# Prerequesites

In [1]:
import os
from dotenv import load_dotenv

# Define the target directory
target_directory = r'C:\Users\pablosal\Desktop\sharepoint-indexing-azure-cognitive-search'

# Load .env file
load_dotenv()

# Check if the directory exists
if os.path.exists(target_directory):
    # Change the current working directory
    os.chdir(target_directory)
    print(f"Directory changed to {os.getcwd()}")
else:
    print(f"Directory {target_directory} does not exist.")

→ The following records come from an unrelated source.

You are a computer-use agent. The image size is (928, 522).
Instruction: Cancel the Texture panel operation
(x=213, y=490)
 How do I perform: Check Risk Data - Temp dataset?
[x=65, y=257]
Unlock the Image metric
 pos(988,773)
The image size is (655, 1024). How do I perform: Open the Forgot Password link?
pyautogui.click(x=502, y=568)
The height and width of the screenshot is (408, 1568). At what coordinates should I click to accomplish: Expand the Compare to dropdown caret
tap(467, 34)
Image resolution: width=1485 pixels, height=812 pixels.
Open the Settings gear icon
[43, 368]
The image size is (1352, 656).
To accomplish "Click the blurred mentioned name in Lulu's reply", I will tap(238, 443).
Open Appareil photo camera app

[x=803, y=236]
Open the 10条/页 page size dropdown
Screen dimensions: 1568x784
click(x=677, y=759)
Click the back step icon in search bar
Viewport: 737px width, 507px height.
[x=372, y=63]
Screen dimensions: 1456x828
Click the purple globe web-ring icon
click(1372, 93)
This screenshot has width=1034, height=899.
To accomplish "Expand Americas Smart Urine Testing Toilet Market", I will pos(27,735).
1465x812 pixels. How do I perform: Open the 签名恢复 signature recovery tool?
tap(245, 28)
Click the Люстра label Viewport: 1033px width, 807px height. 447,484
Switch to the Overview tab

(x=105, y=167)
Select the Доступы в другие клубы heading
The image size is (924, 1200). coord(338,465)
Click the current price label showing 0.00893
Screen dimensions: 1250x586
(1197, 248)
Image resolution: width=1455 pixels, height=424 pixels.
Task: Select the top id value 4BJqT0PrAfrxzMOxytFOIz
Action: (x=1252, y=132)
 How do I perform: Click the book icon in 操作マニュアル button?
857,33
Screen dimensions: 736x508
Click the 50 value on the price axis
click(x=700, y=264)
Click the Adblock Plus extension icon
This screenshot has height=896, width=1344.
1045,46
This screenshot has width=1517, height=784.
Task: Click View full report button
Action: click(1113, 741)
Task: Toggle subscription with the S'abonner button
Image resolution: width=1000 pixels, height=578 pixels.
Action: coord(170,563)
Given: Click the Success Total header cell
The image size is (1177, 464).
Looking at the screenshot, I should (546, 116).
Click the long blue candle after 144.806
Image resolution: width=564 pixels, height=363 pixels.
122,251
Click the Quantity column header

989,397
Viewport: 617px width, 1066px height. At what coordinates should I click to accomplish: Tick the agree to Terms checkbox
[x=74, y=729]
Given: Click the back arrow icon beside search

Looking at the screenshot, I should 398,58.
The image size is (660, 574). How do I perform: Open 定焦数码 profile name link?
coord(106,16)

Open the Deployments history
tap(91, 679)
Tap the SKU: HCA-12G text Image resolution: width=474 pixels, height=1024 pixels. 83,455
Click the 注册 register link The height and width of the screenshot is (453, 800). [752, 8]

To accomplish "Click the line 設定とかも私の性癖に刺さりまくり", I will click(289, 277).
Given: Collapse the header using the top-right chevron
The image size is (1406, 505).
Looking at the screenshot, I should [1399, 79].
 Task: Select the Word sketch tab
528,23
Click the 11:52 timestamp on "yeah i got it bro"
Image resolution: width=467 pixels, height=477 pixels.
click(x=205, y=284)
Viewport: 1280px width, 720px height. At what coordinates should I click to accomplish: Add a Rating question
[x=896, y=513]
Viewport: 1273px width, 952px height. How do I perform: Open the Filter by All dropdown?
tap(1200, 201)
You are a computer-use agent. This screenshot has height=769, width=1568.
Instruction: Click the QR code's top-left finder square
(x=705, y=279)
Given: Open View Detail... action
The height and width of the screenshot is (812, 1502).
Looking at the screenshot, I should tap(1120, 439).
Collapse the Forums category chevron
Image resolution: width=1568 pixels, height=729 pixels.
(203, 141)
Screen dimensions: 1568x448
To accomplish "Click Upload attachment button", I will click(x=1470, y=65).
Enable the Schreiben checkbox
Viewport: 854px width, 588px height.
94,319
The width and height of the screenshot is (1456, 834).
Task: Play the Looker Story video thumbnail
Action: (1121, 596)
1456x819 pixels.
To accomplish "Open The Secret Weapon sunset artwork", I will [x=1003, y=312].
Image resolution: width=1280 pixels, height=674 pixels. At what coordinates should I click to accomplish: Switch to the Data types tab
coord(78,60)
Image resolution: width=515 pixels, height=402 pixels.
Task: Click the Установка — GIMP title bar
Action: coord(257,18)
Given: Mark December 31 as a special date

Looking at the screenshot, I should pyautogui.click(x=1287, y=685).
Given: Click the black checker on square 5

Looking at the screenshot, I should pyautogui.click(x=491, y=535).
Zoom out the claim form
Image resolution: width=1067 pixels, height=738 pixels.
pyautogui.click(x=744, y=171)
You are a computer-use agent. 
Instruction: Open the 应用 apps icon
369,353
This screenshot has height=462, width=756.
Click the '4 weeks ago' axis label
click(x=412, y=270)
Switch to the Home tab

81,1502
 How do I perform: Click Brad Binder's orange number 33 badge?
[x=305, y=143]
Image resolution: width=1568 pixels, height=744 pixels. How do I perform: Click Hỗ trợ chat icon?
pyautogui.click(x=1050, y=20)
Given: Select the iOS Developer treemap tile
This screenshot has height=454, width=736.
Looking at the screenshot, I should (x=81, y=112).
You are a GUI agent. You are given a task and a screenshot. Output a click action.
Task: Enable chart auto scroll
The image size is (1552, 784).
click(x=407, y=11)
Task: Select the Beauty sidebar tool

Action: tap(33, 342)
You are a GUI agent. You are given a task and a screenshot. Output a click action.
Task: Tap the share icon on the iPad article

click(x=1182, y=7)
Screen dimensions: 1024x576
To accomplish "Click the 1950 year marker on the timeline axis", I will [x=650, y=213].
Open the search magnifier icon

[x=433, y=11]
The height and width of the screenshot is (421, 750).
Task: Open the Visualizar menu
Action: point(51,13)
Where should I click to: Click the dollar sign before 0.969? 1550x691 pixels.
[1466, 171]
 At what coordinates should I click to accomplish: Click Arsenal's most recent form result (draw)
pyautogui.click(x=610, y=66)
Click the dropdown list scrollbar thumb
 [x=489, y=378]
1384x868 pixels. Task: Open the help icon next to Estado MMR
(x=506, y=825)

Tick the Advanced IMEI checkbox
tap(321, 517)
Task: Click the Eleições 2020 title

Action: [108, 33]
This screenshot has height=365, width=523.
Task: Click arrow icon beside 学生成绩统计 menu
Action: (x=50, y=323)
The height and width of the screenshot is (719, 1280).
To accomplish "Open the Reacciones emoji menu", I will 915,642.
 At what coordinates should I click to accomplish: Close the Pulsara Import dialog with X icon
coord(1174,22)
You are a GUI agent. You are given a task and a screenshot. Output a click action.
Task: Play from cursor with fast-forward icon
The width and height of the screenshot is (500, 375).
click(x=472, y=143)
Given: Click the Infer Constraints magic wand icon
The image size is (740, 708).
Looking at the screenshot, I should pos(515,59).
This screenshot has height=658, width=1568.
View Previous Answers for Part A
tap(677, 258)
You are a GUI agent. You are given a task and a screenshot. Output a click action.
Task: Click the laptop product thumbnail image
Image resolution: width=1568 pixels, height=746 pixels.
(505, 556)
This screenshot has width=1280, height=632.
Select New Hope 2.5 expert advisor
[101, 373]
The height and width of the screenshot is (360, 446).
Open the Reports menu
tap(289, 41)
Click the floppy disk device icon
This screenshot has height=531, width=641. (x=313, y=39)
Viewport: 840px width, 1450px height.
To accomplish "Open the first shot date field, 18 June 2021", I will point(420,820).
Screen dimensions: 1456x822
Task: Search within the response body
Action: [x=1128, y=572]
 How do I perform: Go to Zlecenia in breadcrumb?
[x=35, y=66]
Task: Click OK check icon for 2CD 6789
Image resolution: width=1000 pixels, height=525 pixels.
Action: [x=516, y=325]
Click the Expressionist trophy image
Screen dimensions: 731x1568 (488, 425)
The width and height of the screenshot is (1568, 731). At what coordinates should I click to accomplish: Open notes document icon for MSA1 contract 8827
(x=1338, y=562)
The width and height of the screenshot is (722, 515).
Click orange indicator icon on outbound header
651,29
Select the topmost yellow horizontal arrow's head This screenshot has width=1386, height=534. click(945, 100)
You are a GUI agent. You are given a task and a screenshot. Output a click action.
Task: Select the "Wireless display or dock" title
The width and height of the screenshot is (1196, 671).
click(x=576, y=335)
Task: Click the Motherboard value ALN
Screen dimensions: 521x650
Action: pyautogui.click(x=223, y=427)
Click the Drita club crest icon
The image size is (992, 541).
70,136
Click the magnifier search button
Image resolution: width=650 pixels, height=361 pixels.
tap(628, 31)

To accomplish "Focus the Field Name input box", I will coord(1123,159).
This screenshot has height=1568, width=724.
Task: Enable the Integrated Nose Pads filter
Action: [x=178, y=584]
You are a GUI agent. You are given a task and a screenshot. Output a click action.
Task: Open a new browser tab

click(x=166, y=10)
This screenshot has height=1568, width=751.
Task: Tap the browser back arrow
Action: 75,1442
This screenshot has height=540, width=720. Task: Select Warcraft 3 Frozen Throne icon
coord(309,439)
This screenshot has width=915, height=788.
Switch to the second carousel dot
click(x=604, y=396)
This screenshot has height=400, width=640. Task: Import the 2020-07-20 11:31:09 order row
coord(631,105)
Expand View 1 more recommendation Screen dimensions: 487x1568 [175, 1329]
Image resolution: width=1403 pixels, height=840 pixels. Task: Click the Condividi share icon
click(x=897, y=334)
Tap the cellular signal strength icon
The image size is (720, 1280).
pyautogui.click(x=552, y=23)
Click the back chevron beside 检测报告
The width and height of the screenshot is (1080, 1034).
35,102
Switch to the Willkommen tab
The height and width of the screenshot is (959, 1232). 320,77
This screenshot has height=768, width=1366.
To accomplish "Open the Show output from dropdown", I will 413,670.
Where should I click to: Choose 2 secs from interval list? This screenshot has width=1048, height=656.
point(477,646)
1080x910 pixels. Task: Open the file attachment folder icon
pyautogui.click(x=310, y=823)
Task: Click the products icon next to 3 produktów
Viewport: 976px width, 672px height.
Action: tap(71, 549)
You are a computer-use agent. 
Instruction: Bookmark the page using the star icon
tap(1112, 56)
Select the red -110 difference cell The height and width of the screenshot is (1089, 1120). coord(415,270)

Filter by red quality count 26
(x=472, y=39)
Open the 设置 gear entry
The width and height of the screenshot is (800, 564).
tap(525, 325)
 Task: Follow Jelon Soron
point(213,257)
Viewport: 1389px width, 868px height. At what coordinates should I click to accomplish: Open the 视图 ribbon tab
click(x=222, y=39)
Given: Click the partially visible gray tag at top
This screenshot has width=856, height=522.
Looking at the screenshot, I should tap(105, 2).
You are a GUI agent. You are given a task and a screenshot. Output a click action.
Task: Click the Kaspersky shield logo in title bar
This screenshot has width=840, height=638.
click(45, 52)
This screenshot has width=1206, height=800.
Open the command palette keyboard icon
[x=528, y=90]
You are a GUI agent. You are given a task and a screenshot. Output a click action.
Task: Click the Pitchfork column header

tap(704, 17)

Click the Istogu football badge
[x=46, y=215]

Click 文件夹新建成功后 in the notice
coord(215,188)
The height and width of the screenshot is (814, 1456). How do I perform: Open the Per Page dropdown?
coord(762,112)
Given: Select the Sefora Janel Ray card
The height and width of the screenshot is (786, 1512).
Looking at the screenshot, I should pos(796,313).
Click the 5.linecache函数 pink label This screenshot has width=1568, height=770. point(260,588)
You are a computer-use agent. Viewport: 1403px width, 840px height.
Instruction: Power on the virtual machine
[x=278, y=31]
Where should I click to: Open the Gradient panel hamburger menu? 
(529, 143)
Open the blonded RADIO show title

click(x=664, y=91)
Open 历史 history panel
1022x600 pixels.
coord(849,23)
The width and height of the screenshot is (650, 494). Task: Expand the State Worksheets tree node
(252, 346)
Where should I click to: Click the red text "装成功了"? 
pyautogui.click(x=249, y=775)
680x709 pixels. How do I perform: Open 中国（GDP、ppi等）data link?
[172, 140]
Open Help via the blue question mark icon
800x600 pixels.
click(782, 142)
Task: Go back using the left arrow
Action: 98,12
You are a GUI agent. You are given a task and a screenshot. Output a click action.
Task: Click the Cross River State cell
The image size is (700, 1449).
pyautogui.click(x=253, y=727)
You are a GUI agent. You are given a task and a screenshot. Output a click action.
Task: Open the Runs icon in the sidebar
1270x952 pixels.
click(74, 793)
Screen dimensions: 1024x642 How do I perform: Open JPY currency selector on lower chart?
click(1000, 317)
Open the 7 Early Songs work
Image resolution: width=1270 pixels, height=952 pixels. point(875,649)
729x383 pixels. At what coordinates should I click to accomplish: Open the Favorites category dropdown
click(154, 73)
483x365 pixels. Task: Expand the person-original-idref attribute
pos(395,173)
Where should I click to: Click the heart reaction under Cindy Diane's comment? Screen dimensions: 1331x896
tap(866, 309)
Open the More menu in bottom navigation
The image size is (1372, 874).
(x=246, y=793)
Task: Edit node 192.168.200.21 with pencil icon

Directory changed to C:\Users\pablosal\Desktop\sharepoint-indexing-azure-cognitive-search


# 1. Extract, Chunk and Index 

We are going to use two custom classses to help us remove the burden of code. We'll have two cleint one for extarcticn fsta and the ireh for chcinckon and indexidn on azure search

### SharePointDataExtractor

SharePointDataExtractor is a client designed to interact with Microsoft SharePoint through the Microsoft Graph API. It handles various tasks related to fetching and processing data from SharePoint sites.

Key Functionalities:

+ Authentication: Handles OAuth authentication with Microsoft Graph API using tenant ID, client ID, and client secret.
- Data Retrieval: Fetches data from specific SharePoint sites and drives. This includes retrieving site IDs, drive IDs, and files within a SharePoint site.
+ File Processing: Ability to filter files based on modification time and file formats. It can retrieve file contents, particularly from .docx files.
- Permissions Handling: Fetches and processes file permissions to understand access control and roles associated with SharePoint files.
- Data Extraction: Compiles detailed information about each file, including content, location, and user roles, into a structured format.

Usage Context:
This client is used when there is a need to extract and process data from SharePoint. It's particularly useful for applications that require automated retrieval and processing of documents and files stored in SharePoint.

## TextChunkingIndexing

TextChunkingIndexing is a client focused on processing and indexing text data. It primarily deals with chunking large text into manageable pieces and preparing it for indexing or further analysis.

Key Functionalities:

+ Environment Setup: Loads necessary environment variables required for indexing and chunking operations.
- Text Chunking: Capable of breaking down large text data into smaller chunks based on character count, which is essential for text analysis and indexing in databases.
+ Customization: Offers customization options for chunk size and overlap, making it versatile for various text processing needs.

Usage Context:
This client is particularly useful in scenarios where large text documents need to be processed, analyzed, or indexed. For example, in Natural Language Processing tasks, machine learning model training, or when preparing data for storage in databases where smaller text chunks are preferable.

### Example Workflow:

Use client_scrapping (SharePointDataExtractor) to retrieve documents from a SharePoint site.
Pass these documents to client_indexing (TextChunkingIndexing) to break the text into smaller, more manageable chunks.
Use the chunked text and indexing to our selected Vector Database Azure Search. 

In [2]:
from gbb_ai.sharepoint_data_extractor import SharePointDataExtractor
from gbb_ai.langchain_indexing import TextChunkingIndexing

# Instantiate the SharePointDataExtractor client
# This client is responsible for connecting to Microsoft SharePoint through the Microsoft Graph API.
# The client handles the complexities of interacting with SharePoint's REST API, providing an easy-to-use interface for data extraction.
client_scrapping = SharePointDataExtractor()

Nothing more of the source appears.